The answer should hold every line of the listing, unchanged and free of images.

>>>

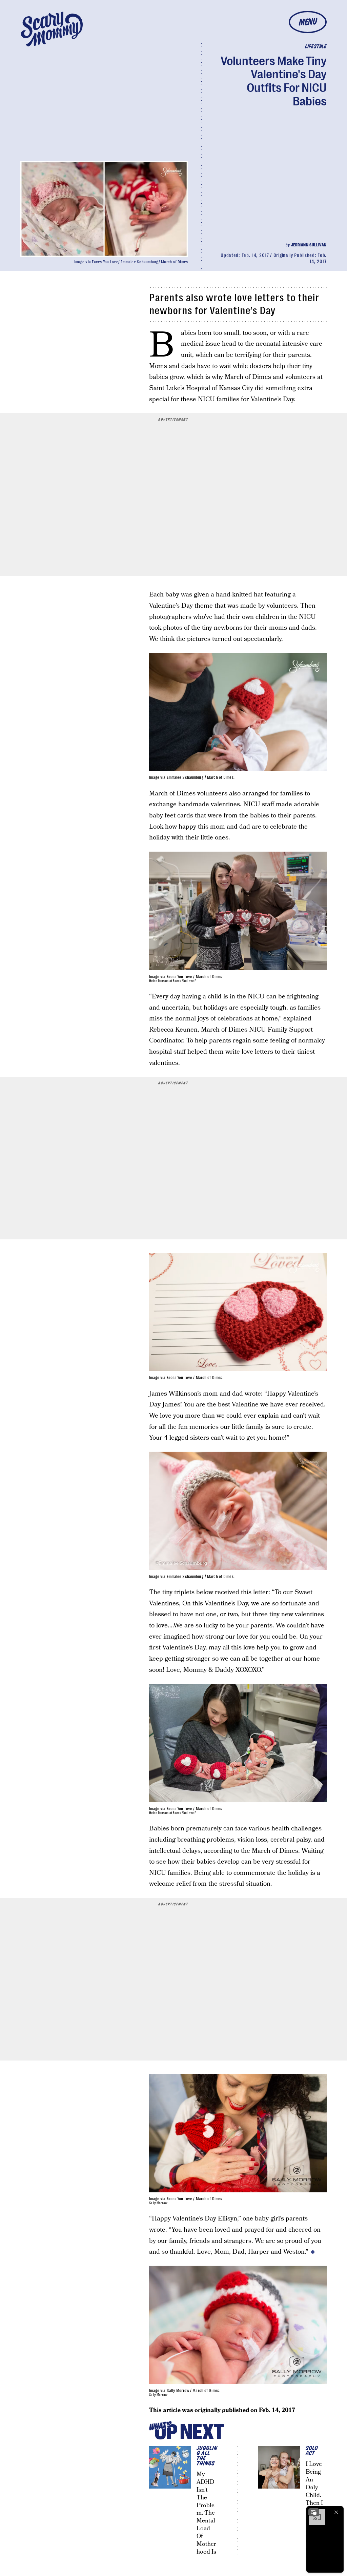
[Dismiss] (336, 2512)
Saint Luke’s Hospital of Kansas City (201, 388)
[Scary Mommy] (51, 29)
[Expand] (313, 2512)
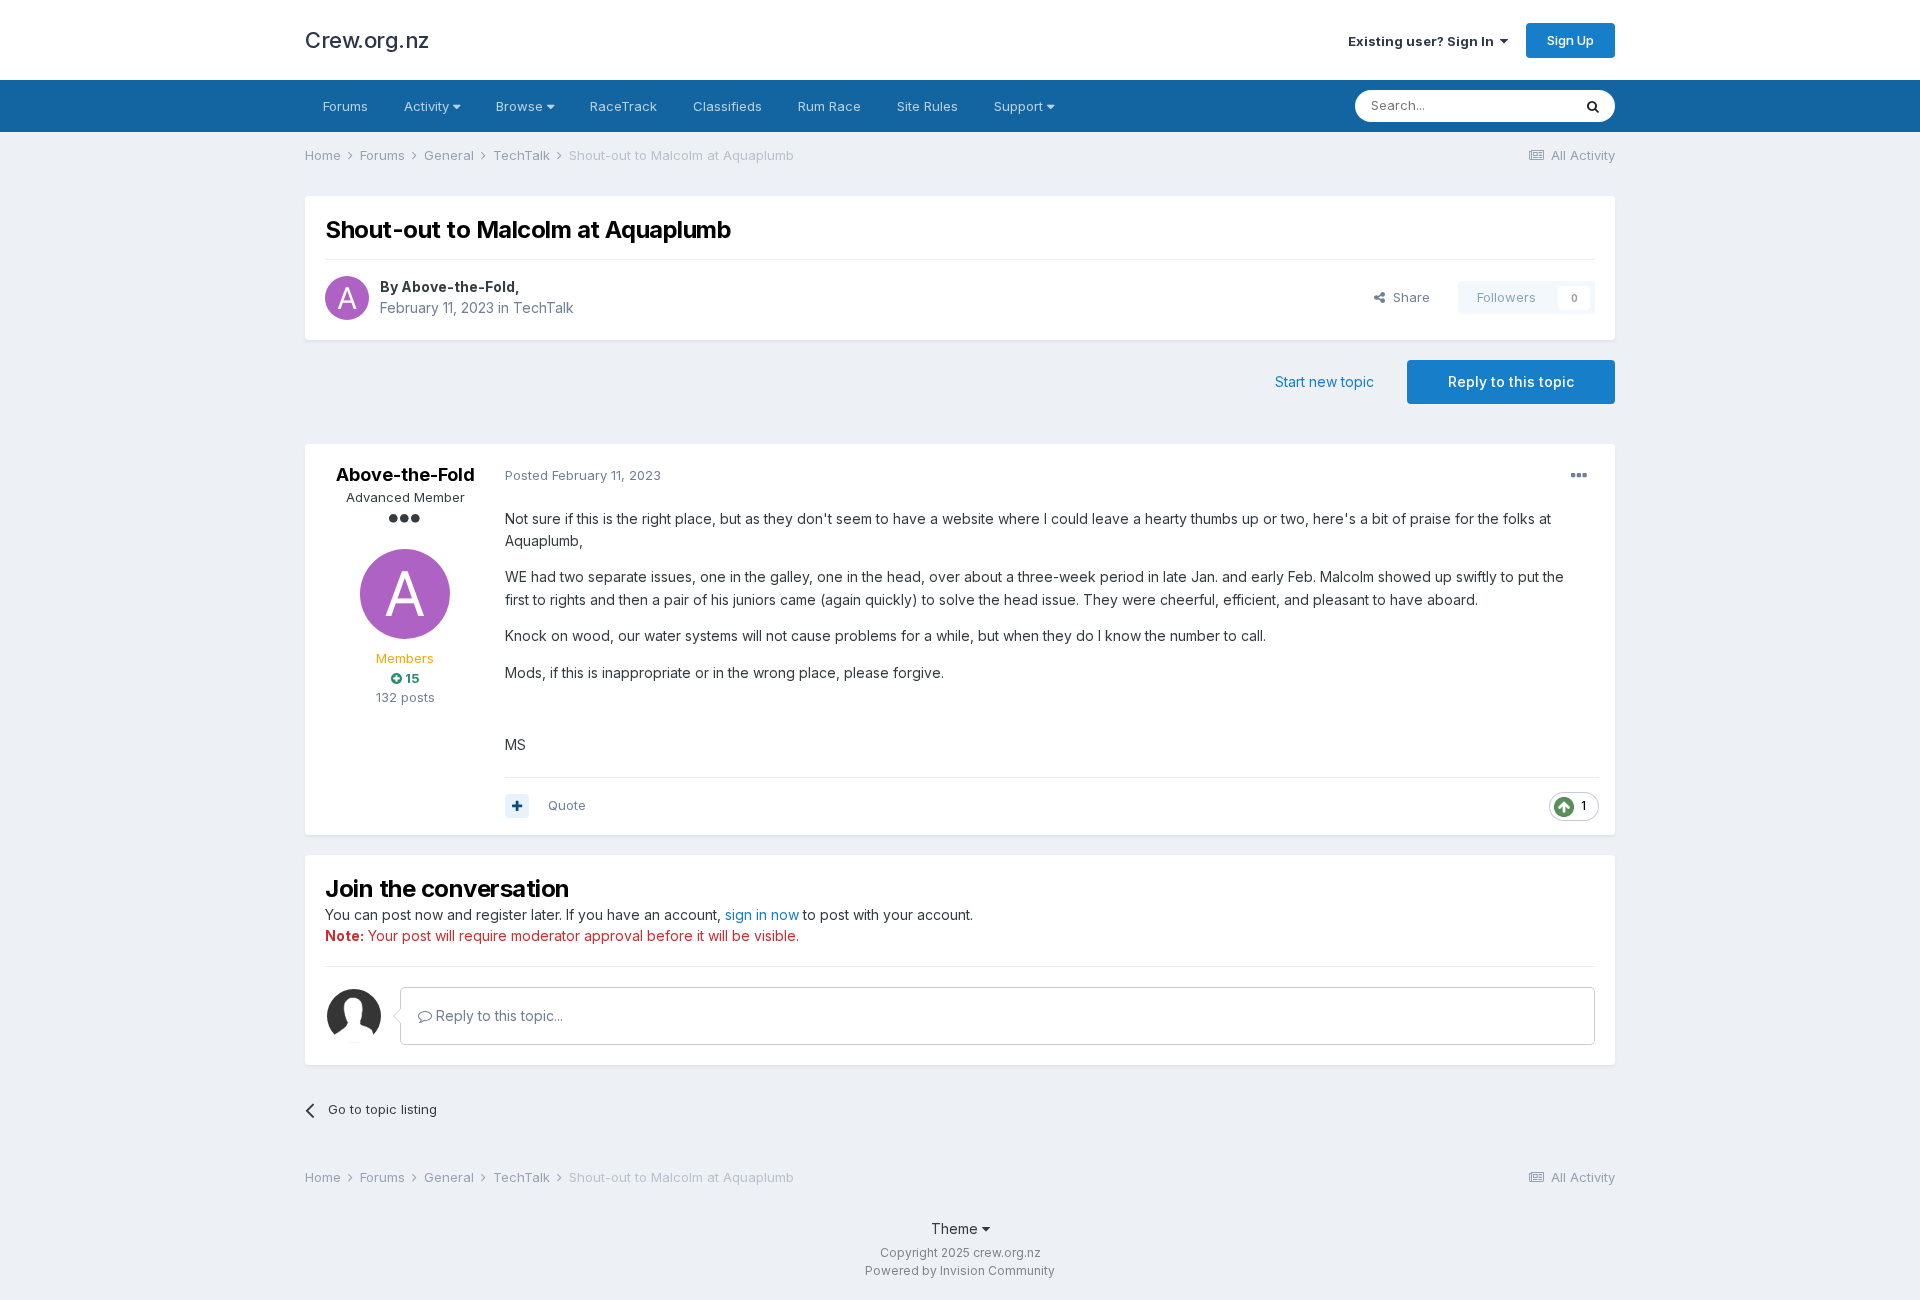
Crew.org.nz (367, 40)
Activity (428, 106)
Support (1020, 106)
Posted (583, 475)
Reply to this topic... (497, 1015)
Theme (956, 1228)
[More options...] (1579, 476)
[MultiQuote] (517, 806)
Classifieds (727, 106)
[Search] (1593, 106)
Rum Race (829, 106)
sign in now (762, 914)
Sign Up (1570, 40)
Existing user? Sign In (1424, 41)
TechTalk (543, 307)
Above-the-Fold (458, 286)
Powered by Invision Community (960, 1270)
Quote (567, 805)
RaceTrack (623, 106)
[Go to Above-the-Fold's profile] (347, 298)
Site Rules (927, 106)
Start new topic (1324, 381)
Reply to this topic (1511, 381)
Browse (521, 106)
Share (1407, 297)
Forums (345, 106)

<<<

[Response to this task]
[Dismiss] (336, 2512)
Saint Luke’s Hospital of Kansas City (201, 388)
[Scary Mommy] (51, 29)
[Expand] (313, 2512)
Crew.org.nz (367, 40)
Activity (428, 106)
Support (1020, 106)
Posted (583, 475)
Reply to this topic... (497, 1015)
Theme (956, 1228)
[More options...] (1579, 476)
[MultiQuote] (517, 806)
Classifieds (727, 106)
[Search] (1593, 106)
Rum Race (829, 106)
sign in now (762, 914)
Sign Up (1570, 40)
Existing user? Sign In (1424, 41)
TechTalk (543, 307)
Above-the-Fold (458, 286)
Powered by Invision Community (960, 1270)
Quote (567, 805)
RaceTrack (623, 106)
[Go to Above-the-Fold's profile] (347, 298)
Site Rules (927, 106)
Start new topic (1324, 381)
Reply to this topic (1511, 381)
Browse (521, 106)
Share (1407, 297)
Forums (345, 106)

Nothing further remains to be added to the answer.